- [PROVIDED INFORMATION]:

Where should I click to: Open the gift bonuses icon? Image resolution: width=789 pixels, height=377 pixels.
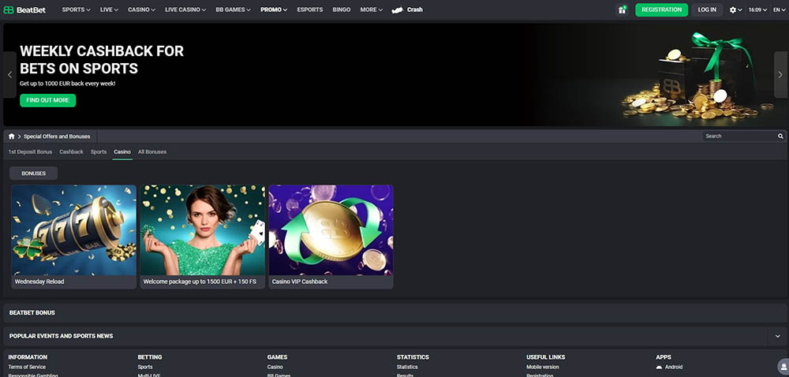pyautogui.click(x=623, y=9)
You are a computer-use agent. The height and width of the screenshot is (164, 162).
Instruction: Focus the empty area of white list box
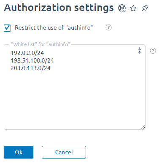pyautogui.click(x=75, y=98)
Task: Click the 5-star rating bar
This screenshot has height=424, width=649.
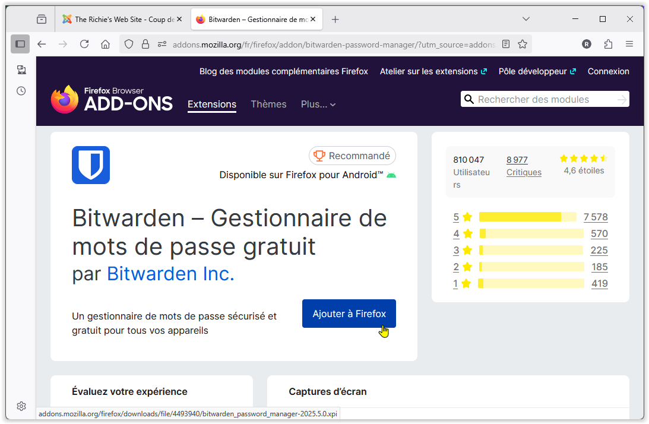Action: tap(527, 217)
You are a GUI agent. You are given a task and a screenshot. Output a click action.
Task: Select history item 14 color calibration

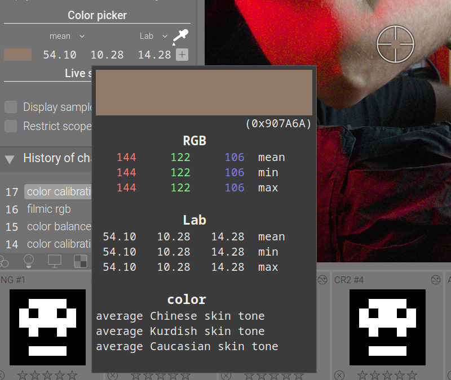tap(59, 244)
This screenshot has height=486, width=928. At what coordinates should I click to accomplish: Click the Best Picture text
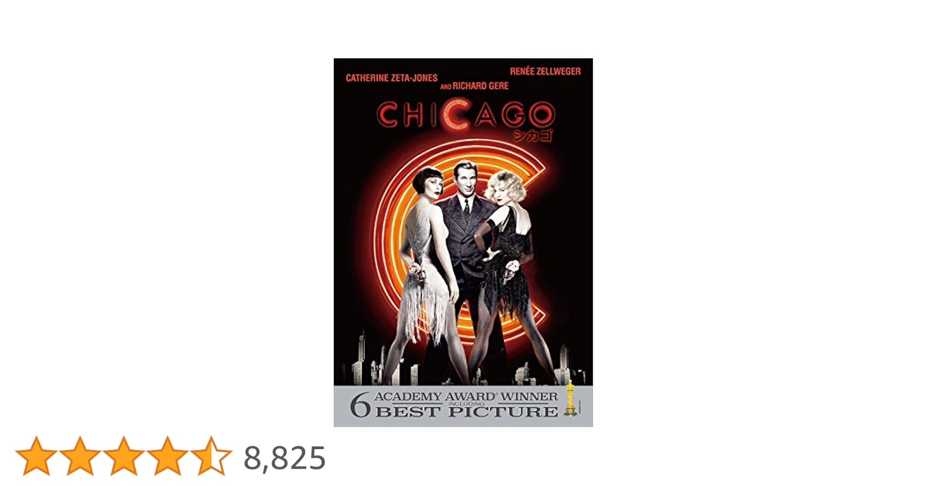pos(466,412)
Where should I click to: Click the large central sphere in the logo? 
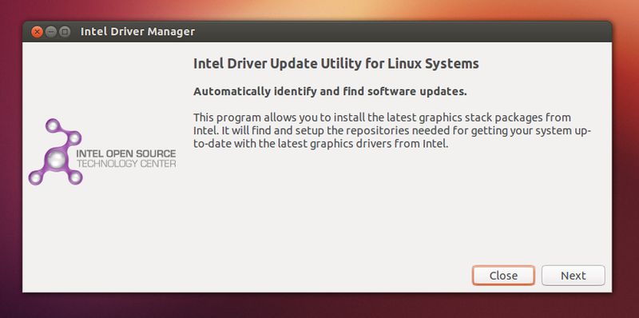[57, 160]
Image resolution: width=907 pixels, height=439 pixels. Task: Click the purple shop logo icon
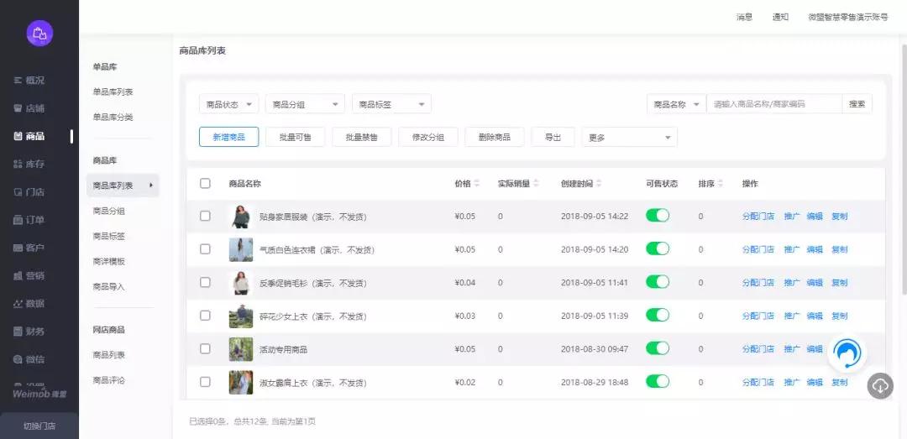pyautogui.click(x=39, y=33)
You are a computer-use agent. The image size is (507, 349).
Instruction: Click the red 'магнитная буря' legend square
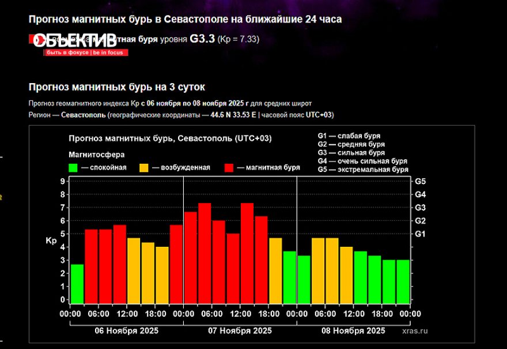(x=229, y=167)
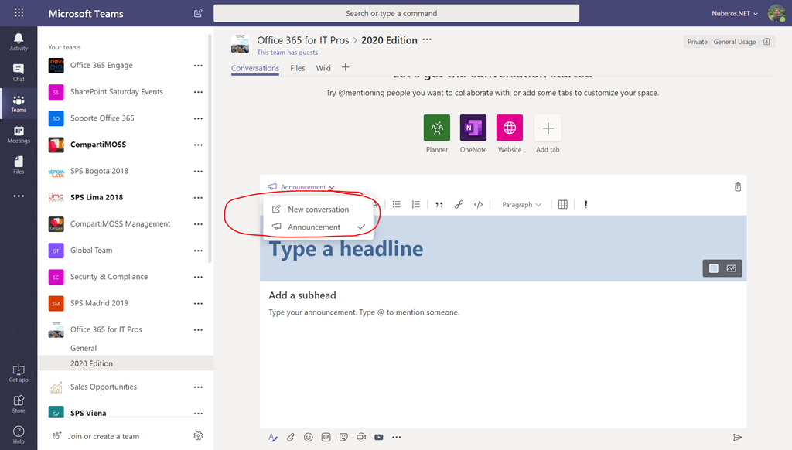Switch to the Files tab
Screen dimensions: 792x450
tap(297, 67)
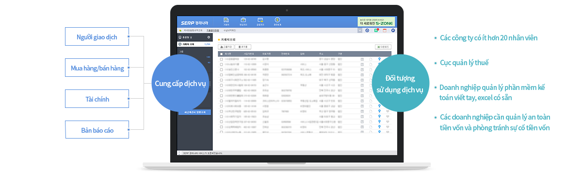Screen dimensions: 582x175
Task: Toggle the select-all checkbox in table header
Action: pyautogui.click(x=221, y=53)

- [WRITTEN EXERCISE]: Select every line of the records above that contains the string "Where", treating uppercase and lowercase as distinct.

- [SOLUTION BELOW]:
Where should I click to: Open the gift bonuses icon? Image resolution: width=789 pixels, height=377 pixels.
Where should I click to: Click the large central sphere in the logo? 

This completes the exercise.